O Consórcio Guaratiba II, mais recente investida de Miranda, uma parceria da Ônix com a Construtora Metropolitana, ganhou a concorrência da Cedae para obras de ampliação do abastecimento de água do Sistema Zona Oeste " Setor Guaratiba II, no valor de R$ 38,1 milhões. Em nada atrapalhou a decisão judicial de bloqueio das cotas (parcela de cada sócio) da Ônix por causa de ação de improbidade administrativa movida pelo Ministério Público Federal (MPF) contra Miranda. Ele e mais quatro réus são acusados de desvio de recursos federais em obras de recuperação em Paracambi, na Baixada Fluminense, após as enchentes de 2001.
Ligações políticas
A principal acusação do MPF na ação se refere à transferência indevida de R$ 300 mil em recursos federais da Ônix para uma empresa que não participou do contrato. Estão com as cotas bloqueadas na ação, além da Ônix, a Land e a Produmed Produtos Médicos. Ex-prefeito de Paracambi, André Ceciliano, atual presidente da Assembleia Legislativa do Rio (Alerj), é um dos cinco réus. Ceciliano, inclusive, é autor de um recurso que pede que a Justiça decrete a prescrição do caso, mas até o momento o agravo ainda não foi apreciado pelo Tribunal Regional Federal da 2ª Região. Procurado, o presidente da Alerj disse que a diferença apontada na ação é de apenas R$ 32 mil e que "a empresa, inclusive, realizou o depósito integral do valor, em garantia ao juízo".
Miranda também foi próximo do ex-presidente da Alerj Paulo Melo, como sócio por sete meses do político na Mauá Agropecuária Reunidas. Investigações da Lava-Jato no Estado do Rio constataram que as empresas eram usadas por políticos e empreiteiros, em leilões de gado de raça, para a lavagem do dinheiro da corrupção. Natural de Silva Jardim, até hoje seu endereço fiscal, Alessandro Miranda, o Alê, começou como fornecedor de produtos médicos aos 17 anos, com a abertura em 1990 da Produmed Serviços Médicos.

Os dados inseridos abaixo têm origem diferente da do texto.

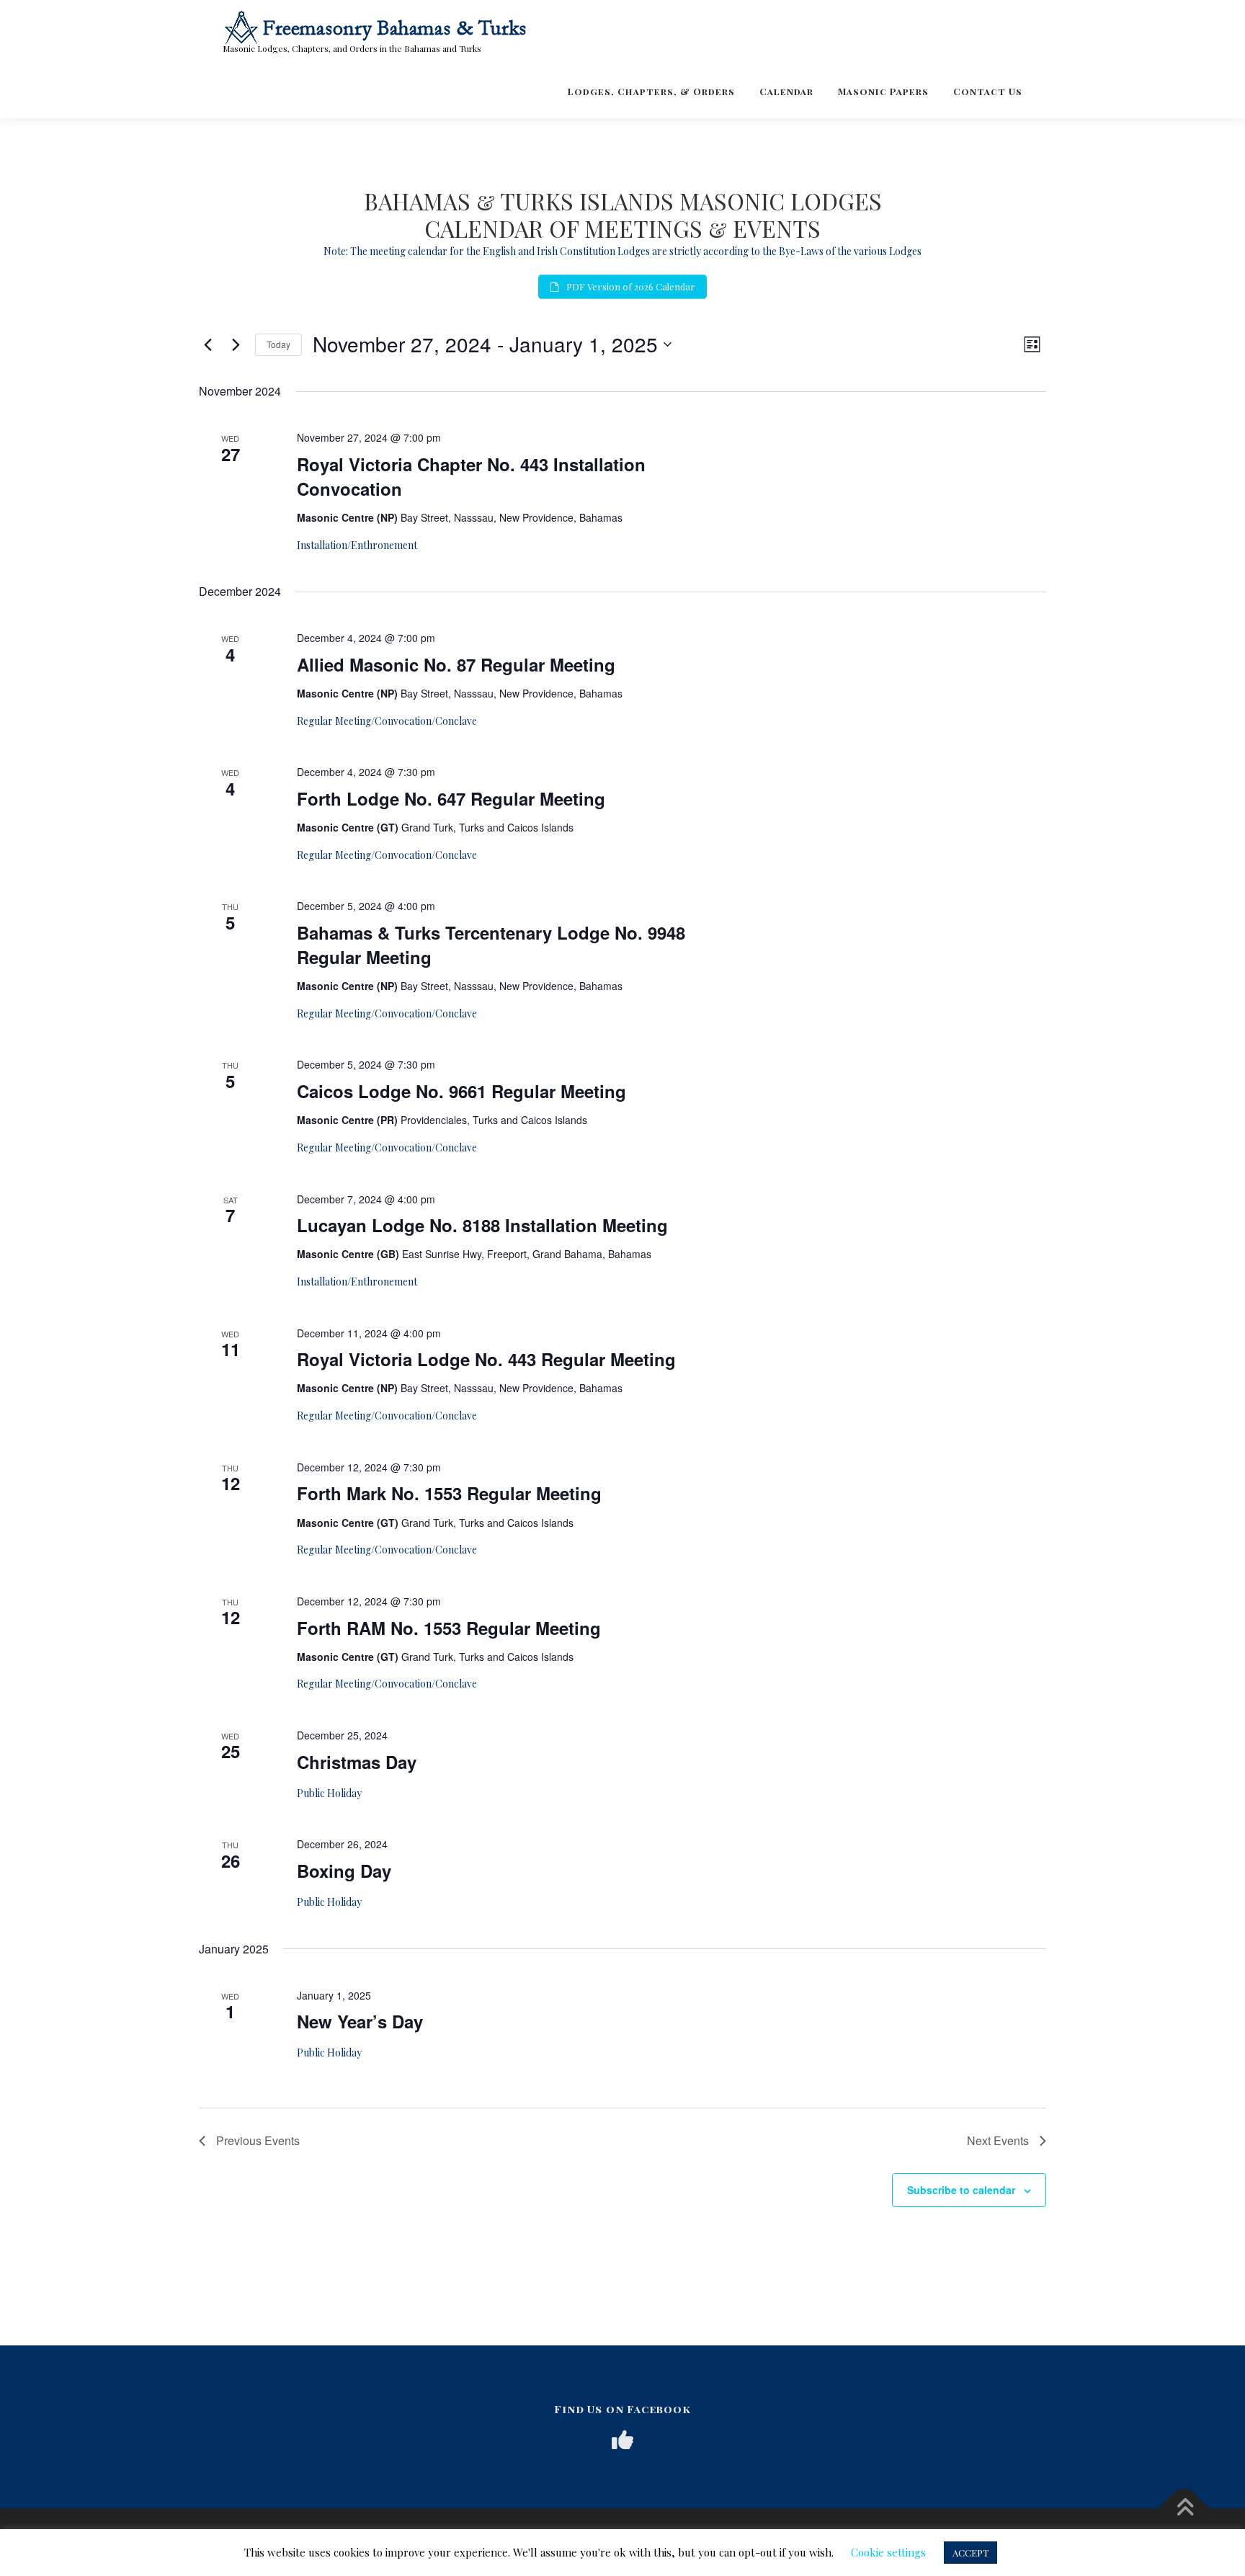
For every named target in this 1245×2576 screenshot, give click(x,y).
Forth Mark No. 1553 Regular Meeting (449, 1493)
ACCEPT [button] (970, 2552)
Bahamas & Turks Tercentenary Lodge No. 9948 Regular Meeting (491, 944)
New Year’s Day (360, 2021)
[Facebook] (622, 2440)
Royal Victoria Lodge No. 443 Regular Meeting (486, 1359)
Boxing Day (344, 1870)
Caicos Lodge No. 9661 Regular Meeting (461, 1091)
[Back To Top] (1184, 2508)
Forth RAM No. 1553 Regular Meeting (449, 1627)
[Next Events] (235, 344)
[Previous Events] (207, 344)
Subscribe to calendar (961, 2190)
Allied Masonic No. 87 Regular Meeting (456, 664)
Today (278, 344)
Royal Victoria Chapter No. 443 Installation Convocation (471, 476)
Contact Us (987, 91)
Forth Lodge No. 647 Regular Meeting (451, 798)
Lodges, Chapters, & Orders (651, 91)
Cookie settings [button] (888, 2552)
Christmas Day (356, 1762)
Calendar (786, 91)
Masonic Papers (883, 91)
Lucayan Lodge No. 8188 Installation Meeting (482, 1225)
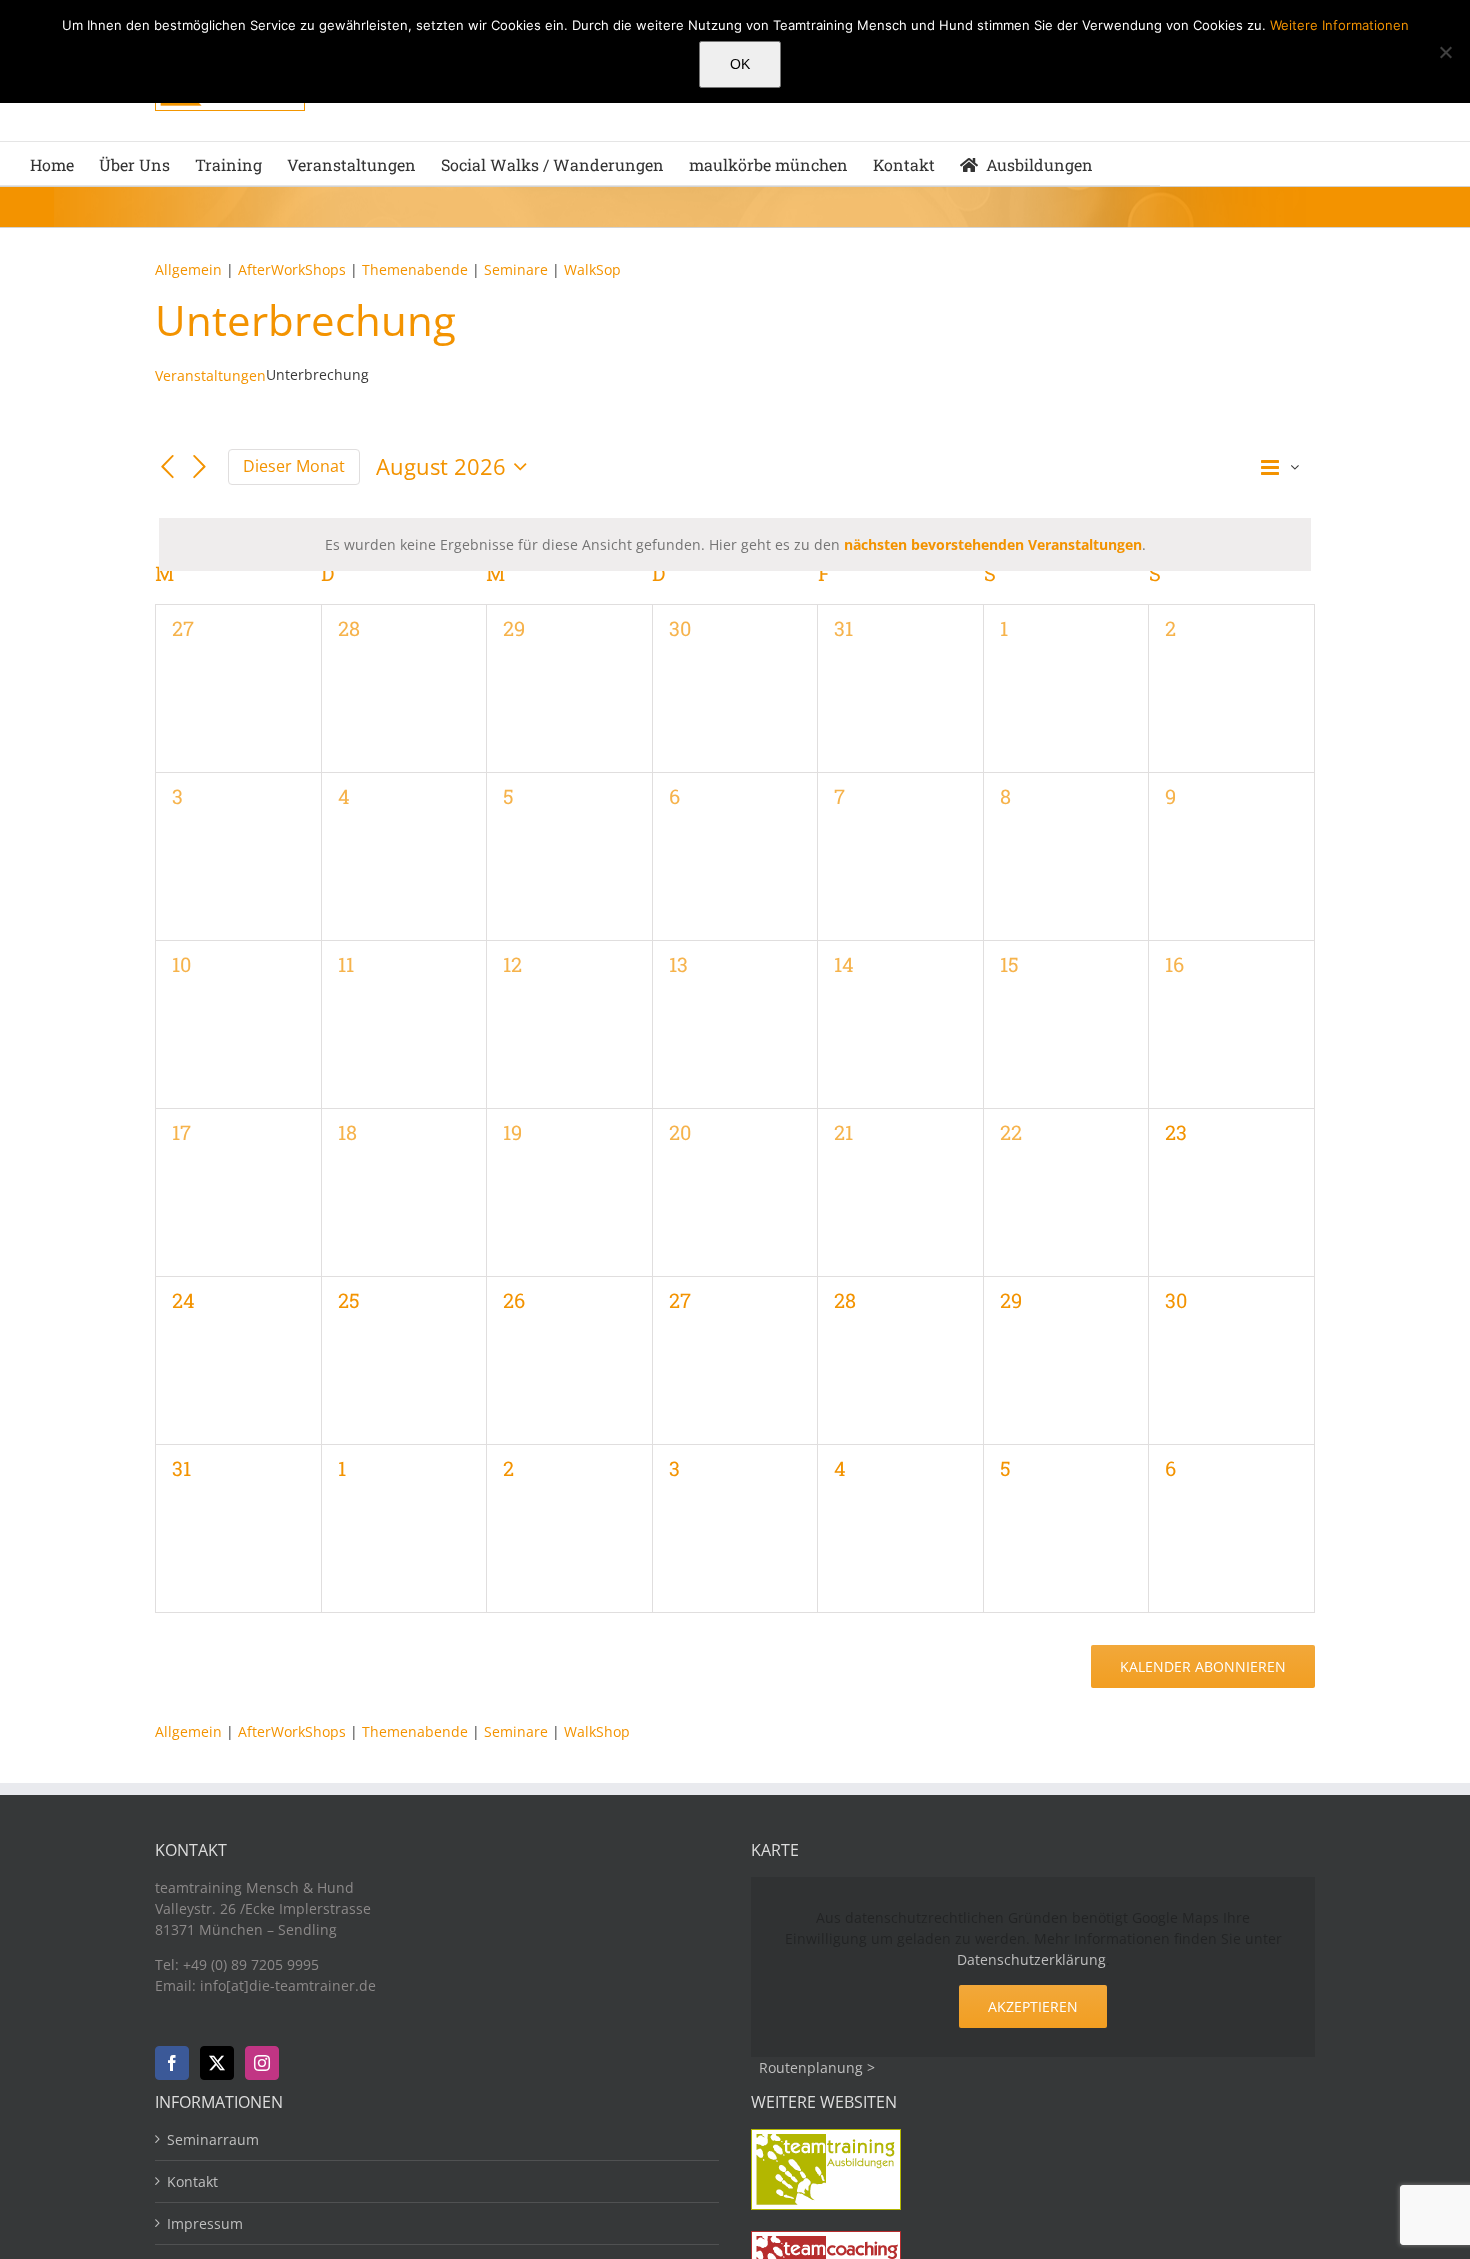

Procurado pelo GLOBO, Miranda disse em nota que o crescimento dos seus negócios e sua competência estão " incomodando a concorrência". Ele atribuiu o sucesso profissional ao vácuo deixado pelas empresas tradicionais. Sua assessoria de imprensa negou ainda ligação com o empresário Mário Peixoto e envolvimento de Miranda com o escândalo dos Sanguessugas. "Ele jamais foi parte do processo e nem mesmo foi chamado para ser ouvido na fase das investigações", diz a nota.
Citados se defendem
A Cedae informou que os contratos celebrados com a Land e a Ônix foram formalizados de acordo com a Lei nº 13.303/2016 e com o Regulamento Interno de Licitações da empresa. Acrescentou que "não há contencioso judicial entre a Cedae e as empresas citadas. Também não há registro de bloqueio judicial nos extratos de conta corrente dos contratos com as empresas".
Em nota, o DER disse que a Ônix venceu o pregão 018/2020 "após a realização do exame de documentos e pareceres jurídico e de controle interno". A Faetec também afirmou ter cumprido todos os trâmites licitatórios para contratar a Land, que concorreu com mais de 30 empresas.
A prefeitura de Maricá informou que tem um contrato vigente com a Ônix e cinco com a Land, escolhidas por terem apresentado o menor preço. As duas empresas também atuam em Saquarema, que informou ter contratos para limpeza, varrição, roçada e pintura em vias públicas e praias; para a construção de um posto de saúde e de uma escola; e para a terceirização de mão de obra e equipamentos para serviços operacionais. Já a prefeitura de Cabo Frio confirmou ter um contrato com Ônix e um com a Ecomundi Soluções Ambientais. Búzios disse que os contratos com Ônix firmados na gestão passada estão em análise, mas que, "quanto à execução dos serviços, até a presente data, não existe qualquer ato que desabone a conduta da empresa".